Per i cristiani è “testimonianza”
«Il martirio cristiano è anzitutto “testimonianza” – spiega padre Luciano Manicardi, biblista e priore della comunità di Bose – nell’antichità cristiana, prima di definire specificamente colui che versa il proprio sangue per fedeltà al Vangelo e a motivo di Cristo, il termine designava colui che dava la sua testimonianza di coerenza di fede davanti a un tribunale romano incorrendo in gravi rischi, anche, ma non necessariamente, nella pena capitale». Agostino affermerà che “non è il supplizio (poena) che fa i martiri, ma il motivo (causa)” (Sul Salmo 34, discorso II,13).
Per gli islamici è professione di fede “radicale”
Anche nell’Islam il termine che indica il martire, shahīd, significa “testimone”. «Il vocabolo della stessa radice che indica il martirio – precisa Manicardi – designa anche la professione di fede.
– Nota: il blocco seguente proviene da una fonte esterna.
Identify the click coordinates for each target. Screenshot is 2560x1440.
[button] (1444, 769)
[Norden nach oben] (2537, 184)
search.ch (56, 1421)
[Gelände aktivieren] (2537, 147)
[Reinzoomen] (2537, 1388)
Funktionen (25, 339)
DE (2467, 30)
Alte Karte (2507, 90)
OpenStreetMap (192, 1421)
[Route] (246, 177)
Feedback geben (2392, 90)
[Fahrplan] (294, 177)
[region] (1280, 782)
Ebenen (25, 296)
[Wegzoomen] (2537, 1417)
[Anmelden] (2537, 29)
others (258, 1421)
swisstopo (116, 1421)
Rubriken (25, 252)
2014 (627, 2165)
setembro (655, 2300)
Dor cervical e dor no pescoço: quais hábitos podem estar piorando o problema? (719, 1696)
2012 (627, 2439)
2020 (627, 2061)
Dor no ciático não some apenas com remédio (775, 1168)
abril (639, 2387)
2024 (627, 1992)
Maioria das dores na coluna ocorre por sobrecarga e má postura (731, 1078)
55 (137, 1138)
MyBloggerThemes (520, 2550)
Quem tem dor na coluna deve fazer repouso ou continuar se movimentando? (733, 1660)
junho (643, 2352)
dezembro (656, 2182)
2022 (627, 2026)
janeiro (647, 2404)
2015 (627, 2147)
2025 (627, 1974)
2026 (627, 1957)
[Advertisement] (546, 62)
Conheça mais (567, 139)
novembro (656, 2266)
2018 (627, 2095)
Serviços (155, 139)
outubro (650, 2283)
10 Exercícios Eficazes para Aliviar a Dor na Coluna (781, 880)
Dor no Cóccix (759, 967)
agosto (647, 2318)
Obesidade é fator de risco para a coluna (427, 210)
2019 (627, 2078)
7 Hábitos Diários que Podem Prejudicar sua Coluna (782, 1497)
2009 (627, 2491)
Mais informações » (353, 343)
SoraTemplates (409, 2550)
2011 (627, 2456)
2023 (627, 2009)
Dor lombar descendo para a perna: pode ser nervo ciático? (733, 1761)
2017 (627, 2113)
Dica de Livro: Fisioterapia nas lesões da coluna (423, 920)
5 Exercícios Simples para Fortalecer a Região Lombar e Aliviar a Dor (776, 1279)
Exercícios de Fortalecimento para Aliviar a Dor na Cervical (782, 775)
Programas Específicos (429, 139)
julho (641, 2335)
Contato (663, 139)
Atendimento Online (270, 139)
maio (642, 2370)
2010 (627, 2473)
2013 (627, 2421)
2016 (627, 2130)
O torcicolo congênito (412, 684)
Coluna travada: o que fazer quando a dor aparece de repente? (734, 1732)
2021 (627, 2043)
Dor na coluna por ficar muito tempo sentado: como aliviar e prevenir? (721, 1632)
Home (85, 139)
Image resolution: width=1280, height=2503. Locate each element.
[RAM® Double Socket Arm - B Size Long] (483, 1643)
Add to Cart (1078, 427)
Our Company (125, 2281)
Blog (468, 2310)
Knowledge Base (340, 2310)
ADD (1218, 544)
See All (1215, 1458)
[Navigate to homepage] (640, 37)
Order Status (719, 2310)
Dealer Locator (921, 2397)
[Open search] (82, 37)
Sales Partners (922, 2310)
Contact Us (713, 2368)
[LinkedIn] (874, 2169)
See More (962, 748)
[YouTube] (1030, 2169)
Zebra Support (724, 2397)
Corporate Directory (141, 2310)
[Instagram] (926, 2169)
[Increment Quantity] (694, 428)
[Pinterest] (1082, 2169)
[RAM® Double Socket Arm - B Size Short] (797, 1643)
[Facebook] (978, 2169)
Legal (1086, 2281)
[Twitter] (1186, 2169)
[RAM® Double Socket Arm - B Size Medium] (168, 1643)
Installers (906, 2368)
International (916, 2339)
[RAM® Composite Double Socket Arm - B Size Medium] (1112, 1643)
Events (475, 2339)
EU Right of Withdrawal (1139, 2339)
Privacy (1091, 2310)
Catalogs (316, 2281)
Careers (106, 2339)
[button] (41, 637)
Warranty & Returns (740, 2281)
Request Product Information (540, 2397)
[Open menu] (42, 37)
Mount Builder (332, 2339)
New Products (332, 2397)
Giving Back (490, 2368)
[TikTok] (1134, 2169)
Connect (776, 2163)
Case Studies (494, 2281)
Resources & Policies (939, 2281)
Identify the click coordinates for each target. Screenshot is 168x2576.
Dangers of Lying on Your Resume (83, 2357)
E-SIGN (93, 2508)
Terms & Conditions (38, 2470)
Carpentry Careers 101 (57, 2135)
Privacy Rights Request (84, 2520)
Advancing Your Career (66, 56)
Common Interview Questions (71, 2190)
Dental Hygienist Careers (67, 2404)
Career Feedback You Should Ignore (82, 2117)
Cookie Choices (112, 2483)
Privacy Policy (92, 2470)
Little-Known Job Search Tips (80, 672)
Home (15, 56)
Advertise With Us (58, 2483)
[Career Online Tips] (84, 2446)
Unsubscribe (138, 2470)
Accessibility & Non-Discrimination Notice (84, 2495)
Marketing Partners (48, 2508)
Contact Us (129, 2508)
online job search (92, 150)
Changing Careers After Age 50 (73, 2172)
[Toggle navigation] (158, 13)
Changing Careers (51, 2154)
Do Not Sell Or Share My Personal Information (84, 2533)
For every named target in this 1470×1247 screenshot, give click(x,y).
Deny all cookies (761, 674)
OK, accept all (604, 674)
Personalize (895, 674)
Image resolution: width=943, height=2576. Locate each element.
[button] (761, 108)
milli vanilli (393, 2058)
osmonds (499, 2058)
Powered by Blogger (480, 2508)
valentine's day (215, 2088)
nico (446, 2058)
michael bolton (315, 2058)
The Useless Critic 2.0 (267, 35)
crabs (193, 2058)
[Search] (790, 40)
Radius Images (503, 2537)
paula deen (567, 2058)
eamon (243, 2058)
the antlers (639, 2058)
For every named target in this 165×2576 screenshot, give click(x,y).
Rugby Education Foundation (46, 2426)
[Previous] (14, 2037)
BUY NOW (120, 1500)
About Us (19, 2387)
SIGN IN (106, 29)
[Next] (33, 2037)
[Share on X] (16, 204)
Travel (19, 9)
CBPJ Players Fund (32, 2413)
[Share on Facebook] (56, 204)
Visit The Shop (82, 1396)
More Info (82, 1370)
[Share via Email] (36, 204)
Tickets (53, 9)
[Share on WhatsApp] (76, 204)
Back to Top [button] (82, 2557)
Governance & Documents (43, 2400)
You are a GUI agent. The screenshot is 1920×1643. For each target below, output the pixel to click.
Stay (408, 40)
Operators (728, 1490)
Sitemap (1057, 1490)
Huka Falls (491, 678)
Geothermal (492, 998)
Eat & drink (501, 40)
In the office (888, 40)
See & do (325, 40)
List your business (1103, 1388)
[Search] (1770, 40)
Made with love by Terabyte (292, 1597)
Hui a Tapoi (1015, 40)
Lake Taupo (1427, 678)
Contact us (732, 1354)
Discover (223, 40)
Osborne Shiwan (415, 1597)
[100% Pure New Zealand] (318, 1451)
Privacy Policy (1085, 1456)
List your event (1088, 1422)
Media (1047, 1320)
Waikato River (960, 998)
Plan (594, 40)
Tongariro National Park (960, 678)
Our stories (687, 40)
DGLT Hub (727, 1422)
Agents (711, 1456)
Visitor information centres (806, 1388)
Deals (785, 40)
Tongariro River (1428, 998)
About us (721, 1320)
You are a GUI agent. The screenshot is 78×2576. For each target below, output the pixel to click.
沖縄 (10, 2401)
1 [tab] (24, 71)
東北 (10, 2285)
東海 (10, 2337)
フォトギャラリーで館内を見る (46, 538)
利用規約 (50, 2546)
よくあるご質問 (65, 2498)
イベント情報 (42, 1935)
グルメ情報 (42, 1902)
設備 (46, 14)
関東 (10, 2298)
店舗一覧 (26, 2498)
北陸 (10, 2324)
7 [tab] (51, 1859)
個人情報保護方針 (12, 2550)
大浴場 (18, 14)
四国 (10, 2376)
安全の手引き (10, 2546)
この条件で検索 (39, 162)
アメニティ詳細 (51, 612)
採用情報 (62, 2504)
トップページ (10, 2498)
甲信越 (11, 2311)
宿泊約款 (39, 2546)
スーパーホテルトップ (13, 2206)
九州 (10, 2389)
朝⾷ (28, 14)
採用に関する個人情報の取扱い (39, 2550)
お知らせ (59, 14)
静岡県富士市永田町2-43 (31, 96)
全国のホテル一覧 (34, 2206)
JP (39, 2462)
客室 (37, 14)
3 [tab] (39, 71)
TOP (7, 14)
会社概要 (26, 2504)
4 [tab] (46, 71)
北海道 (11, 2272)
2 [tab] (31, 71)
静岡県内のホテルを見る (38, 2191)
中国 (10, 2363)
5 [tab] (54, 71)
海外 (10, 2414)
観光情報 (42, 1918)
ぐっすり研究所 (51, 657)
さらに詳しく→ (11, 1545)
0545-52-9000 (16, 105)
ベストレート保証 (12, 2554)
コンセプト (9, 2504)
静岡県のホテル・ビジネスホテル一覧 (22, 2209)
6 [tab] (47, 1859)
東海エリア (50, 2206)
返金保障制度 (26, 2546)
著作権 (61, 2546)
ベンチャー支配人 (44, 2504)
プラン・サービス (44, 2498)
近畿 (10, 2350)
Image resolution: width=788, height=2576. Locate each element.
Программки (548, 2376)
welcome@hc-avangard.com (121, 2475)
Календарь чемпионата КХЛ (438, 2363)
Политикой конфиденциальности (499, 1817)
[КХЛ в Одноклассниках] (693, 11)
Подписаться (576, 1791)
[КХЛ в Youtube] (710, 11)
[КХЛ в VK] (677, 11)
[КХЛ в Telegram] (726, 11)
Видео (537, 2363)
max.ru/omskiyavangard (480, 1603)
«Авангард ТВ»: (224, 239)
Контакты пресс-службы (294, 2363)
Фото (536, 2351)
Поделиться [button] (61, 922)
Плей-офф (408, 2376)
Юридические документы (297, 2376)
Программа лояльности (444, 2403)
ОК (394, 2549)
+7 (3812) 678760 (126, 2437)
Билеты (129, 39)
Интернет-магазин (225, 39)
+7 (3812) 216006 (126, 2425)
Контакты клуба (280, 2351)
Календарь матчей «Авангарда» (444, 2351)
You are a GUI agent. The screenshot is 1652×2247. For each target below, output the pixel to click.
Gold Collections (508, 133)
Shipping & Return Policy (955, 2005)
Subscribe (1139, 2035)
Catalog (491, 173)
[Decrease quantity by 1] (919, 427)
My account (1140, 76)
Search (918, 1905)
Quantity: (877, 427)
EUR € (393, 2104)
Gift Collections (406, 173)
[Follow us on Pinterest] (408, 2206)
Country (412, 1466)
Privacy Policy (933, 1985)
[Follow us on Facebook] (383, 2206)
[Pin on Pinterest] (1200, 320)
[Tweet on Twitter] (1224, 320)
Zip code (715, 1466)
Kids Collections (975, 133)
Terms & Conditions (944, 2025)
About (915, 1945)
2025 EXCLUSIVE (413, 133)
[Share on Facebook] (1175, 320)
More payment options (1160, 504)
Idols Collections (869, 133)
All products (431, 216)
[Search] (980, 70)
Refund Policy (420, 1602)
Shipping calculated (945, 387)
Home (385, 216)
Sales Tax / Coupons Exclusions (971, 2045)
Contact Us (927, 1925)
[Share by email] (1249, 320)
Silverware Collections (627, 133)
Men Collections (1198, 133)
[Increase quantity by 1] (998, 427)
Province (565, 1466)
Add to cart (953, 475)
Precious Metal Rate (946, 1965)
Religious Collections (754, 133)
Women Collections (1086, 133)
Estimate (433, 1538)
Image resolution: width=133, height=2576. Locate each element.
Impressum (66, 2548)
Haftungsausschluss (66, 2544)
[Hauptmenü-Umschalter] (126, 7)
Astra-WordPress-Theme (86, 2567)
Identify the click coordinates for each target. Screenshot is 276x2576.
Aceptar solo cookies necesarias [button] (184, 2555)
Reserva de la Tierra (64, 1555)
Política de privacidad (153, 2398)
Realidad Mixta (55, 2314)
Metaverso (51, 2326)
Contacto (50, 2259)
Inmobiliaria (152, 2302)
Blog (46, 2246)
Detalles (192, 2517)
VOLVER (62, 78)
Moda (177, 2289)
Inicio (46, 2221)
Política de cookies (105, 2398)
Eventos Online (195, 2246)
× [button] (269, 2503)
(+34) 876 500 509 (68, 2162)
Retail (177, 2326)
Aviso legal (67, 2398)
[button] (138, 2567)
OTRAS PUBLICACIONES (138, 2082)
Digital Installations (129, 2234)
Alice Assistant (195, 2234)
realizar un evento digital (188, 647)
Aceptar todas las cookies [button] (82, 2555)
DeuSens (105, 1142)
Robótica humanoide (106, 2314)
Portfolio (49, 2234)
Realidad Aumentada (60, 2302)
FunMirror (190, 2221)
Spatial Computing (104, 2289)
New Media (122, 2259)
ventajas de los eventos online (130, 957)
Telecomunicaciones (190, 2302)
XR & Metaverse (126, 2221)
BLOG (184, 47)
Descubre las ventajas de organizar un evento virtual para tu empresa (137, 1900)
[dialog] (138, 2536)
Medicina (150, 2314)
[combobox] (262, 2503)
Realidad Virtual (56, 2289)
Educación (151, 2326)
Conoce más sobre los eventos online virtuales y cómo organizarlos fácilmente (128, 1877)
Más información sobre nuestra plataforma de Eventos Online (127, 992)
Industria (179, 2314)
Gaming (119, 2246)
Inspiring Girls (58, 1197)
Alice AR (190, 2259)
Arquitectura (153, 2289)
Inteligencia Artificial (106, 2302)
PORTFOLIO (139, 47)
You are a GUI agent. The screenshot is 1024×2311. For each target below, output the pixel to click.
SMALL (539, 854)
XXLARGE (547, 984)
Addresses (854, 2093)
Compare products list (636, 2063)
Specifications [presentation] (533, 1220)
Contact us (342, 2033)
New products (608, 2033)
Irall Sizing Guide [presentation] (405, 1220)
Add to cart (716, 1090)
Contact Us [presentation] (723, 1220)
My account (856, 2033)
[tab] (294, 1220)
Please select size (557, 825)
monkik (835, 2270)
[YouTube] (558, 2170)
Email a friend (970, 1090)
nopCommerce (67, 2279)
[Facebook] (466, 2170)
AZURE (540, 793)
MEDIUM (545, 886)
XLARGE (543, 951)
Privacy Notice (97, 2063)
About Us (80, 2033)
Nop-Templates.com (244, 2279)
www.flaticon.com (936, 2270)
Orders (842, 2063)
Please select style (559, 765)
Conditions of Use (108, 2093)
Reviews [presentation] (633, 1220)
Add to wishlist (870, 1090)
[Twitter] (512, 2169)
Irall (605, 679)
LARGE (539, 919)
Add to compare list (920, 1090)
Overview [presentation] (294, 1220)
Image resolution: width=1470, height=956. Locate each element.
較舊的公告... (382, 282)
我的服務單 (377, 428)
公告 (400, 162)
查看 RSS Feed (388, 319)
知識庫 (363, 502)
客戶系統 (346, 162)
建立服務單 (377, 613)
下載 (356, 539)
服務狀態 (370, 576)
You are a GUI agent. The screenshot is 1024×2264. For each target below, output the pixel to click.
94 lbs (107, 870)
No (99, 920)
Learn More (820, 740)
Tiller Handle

Il martirio è pertanto la manifestazione più radicale della professione di fede».

Centralità di Gesù Cristo
Una differenza sostanziale tra le due “forme” di martirio, è che quello cristiano «è costruito sulla centralità della figura di Gesù Cristo: il martire cristiano si fa, mediante la fede come adesione personale, epifania nella sua vita e perfino nella sua morte della passione di Cristo e diviene una vivente memoria passionis».
Testimone di Dio
Il martire musulmano, invece «si fa testimone del Dio che è il primo testimone» (“Dio testimonia, e con lui gli angeli e i dotati di sapienza, che non v’è altro dio che Lui, certo: è Colui che mantiene la Giustizia. Non altro dio se non lui, il Potente, il Sapiente”: Corano 3,18). “Il Testimone”, prosegue il biblista, «è uno dei novantanove bellissimi nomi di Dio e la testimonianza è il primo dei cinque pilastri della fede islamica».
Abbandono, obbedienza, sottomissione
Il martirio dunque è ispirato «dalla volontà di vivere l’obbedienza, la sottomissione, l’abbandono fiducioso all’unico Dio, di servire Dio e Lui solo. Esso può avvenire anche a chi combatte “nella Via di Dio”» (“Non dite ‘morti’ coloro che sono uccisi sulla Via di Dio. Sono vivi, invece, ma voi non ne siete consapevoli”: Corano 2,154).
Le due “funzioni”
Senza entrare nelle diversità di concezioni del martirio tra sunniti e sciiti e nelle sue reinterpretazioni in epoca moderna e contemporanea, «possiamo affermare – conclude Manicardi – che il martirio nell’Islam comprende il senso del sacrificio di sé e anche l’idea della lotta contro l’ingiustizia, l’oppressione, l’idolatria».